Marcelo vetou a lei, mas foi tudo para a proteger. A história é simples: no âmbito da discussão sobre as medidas de apoio à economia devido à pandemia da Covid-19, os partidos da oposição uniram-se, no final de maio, para aprovar um alargamento do layoff aos sócios-gerentes, desprotegidos durante a crise. Todos votaram a favor, menos o PS. Chegada a Belém, a medida chumbou. Mas não por Marcelo não concordar com ela. Apenas porque, caso a promulgasse, a probabilidade de o Governo vir a pedir a apreciação da constitucionalidade e ela vir a chumbar no TC era elevada. Se assim fosse, a lei caía.

━━━━━━━━━━━━━━━━

§ **Atividade 1**
Reproduza do texto sobre o veto de Marcelo o trecho entre "Marcelo vetou a" e "a lei caía.", ambos incluídos.
§ **Atividade 2**
No texto sobre o veto de Marcelo, indique, sem repetições, todas as palavras ou siglas escritas com maiúscula inicial fora do início de uma frase.
§ **Atividade 3**
Prossiga o texto sobre o veto de Marcelo a partir da última frase apresentada.

━━━━━━━━━━━━━━━━

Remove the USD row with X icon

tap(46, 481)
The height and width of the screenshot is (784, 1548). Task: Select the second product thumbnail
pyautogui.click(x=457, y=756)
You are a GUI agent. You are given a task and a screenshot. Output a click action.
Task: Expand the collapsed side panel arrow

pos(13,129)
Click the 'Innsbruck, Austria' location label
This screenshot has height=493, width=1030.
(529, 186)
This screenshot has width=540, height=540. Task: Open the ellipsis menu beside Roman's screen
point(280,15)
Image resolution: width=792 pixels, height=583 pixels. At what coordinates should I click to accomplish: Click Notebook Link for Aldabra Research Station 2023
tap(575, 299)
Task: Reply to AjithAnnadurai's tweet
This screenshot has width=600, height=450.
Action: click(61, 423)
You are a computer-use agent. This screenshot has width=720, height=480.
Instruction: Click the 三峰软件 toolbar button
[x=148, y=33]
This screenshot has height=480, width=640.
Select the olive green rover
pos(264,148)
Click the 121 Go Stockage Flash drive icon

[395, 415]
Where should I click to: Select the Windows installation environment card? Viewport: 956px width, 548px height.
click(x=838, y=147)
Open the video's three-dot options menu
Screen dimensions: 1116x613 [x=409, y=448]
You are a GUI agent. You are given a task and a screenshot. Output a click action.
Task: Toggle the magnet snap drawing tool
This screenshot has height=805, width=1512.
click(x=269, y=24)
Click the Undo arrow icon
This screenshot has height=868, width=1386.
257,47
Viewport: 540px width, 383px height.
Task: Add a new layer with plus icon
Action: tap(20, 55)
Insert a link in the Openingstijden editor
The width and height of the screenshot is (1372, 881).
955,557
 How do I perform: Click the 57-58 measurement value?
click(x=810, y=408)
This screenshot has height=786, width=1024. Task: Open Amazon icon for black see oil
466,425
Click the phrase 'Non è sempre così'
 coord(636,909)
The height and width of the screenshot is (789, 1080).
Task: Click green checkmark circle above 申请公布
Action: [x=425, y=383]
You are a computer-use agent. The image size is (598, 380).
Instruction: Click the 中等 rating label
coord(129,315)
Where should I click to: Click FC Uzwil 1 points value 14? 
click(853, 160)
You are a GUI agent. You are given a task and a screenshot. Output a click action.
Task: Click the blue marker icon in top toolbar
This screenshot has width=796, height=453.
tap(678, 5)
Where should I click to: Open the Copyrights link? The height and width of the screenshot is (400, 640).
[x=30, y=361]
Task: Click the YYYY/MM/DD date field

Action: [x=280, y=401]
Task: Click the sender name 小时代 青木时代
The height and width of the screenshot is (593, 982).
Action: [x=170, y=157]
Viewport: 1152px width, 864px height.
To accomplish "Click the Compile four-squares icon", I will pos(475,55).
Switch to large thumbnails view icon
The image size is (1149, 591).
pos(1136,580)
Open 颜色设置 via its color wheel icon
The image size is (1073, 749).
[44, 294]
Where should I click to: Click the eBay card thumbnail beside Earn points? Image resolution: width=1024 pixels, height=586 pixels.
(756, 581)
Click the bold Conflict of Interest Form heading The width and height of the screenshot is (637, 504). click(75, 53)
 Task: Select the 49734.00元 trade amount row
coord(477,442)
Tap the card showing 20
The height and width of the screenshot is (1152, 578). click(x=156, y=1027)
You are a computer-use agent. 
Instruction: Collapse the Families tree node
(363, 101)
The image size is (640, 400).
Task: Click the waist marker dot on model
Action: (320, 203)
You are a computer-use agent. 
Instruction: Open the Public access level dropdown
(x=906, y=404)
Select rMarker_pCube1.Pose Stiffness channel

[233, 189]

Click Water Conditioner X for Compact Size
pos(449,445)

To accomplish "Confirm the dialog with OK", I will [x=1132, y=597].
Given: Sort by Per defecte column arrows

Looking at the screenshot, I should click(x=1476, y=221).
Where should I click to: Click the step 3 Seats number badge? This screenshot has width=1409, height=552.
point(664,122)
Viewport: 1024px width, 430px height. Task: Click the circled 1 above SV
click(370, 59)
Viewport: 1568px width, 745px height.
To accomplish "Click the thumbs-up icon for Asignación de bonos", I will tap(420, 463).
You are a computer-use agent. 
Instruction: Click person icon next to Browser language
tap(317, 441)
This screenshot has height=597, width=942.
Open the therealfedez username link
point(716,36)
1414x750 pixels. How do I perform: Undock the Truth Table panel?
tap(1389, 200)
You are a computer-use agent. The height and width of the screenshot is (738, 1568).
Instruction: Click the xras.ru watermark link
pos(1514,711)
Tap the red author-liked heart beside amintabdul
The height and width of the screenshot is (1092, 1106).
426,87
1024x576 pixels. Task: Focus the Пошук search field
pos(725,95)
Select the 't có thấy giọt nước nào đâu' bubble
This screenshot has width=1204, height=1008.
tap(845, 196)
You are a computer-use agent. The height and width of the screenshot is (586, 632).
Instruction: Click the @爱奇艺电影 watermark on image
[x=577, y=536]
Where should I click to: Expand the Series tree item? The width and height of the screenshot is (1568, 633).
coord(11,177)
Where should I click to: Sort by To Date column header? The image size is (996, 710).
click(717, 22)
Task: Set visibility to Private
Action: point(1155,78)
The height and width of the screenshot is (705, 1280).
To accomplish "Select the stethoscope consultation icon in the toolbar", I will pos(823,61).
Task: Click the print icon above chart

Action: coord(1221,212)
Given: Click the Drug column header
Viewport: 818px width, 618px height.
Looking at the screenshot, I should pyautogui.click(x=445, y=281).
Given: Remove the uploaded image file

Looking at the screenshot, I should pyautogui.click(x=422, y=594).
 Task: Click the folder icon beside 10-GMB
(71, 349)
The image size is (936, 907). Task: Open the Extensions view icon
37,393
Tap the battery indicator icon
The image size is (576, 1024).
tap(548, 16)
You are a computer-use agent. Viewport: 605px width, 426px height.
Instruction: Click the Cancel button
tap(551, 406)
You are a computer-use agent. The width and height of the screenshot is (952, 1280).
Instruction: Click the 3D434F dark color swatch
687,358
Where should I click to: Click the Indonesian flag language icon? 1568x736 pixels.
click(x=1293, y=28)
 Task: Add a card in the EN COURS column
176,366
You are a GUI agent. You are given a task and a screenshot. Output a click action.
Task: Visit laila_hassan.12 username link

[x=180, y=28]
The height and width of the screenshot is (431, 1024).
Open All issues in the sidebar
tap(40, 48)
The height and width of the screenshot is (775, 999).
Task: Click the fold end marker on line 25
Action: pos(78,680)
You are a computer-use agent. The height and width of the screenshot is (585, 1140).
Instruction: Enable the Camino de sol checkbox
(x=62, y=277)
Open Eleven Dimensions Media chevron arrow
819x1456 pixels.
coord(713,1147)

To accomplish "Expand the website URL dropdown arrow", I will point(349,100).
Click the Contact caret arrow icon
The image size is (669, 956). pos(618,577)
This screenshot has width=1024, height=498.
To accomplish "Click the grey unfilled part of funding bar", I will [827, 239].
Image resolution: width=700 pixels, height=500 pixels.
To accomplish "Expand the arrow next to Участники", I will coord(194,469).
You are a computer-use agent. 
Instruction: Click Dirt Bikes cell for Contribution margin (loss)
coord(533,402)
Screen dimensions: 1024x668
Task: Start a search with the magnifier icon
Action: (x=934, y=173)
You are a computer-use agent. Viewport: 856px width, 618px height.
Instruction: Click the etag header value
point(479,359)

━━━━━━━━━━━━━━━━

§ **Espaço de resposta 1**
Marcelo vetou a lei, mas foi tudo para a proteger. A história é simples: no âmbito da discussão sobre as medidas de apoio à economia devido à pandemia da Covid-19, os partidos da oposição uniram-se, no final de maio, para aprovar um alargamento do layoff aos sócios-gerentes, desprotegidos durante a crise. Todos votaram a favor, menos o PS. Chegada a Belém, a medida chumbou. Mas não por Marcelo não concordar com ela. Apenas porque, caso a promulgasse, a probabilidade de o Governo vir a pedir a apreciação da constitucionalidade e ela vir a chumbar no TC era elevada. Se assim fosse, a lei caía.

§ **Espaço de resposta 2**
Covid-19, PS, Belém, Marcelo, Governo, TC

§ **Espaço de resposta 3**
A solução foi, por isso, criativa. Marcelo antecipou-se ao governo e travou a lei alegando dúvidas de constitucionalidade, por eventualmente violar a lei-travão, que impede o Parlamento de aprovar, à revelia do Governo, medidas que mexam com a despesa e a receita orçamentada no ano em curso. Fê-lo num dia estratégico, na véspera de terminar o prazo para a apresentação de propostas para o Orçamento Suplementar. Dessa forma, os partidos poderiam introduzir a medida na discussão do orçamento na especialidade e, havendo maioria, a medida seria aprovada. E assim já não incorria na lei-travão, porque será aprovada no âmbito de um orçamento que retifica as contas do orçamento do Estado que está em curso.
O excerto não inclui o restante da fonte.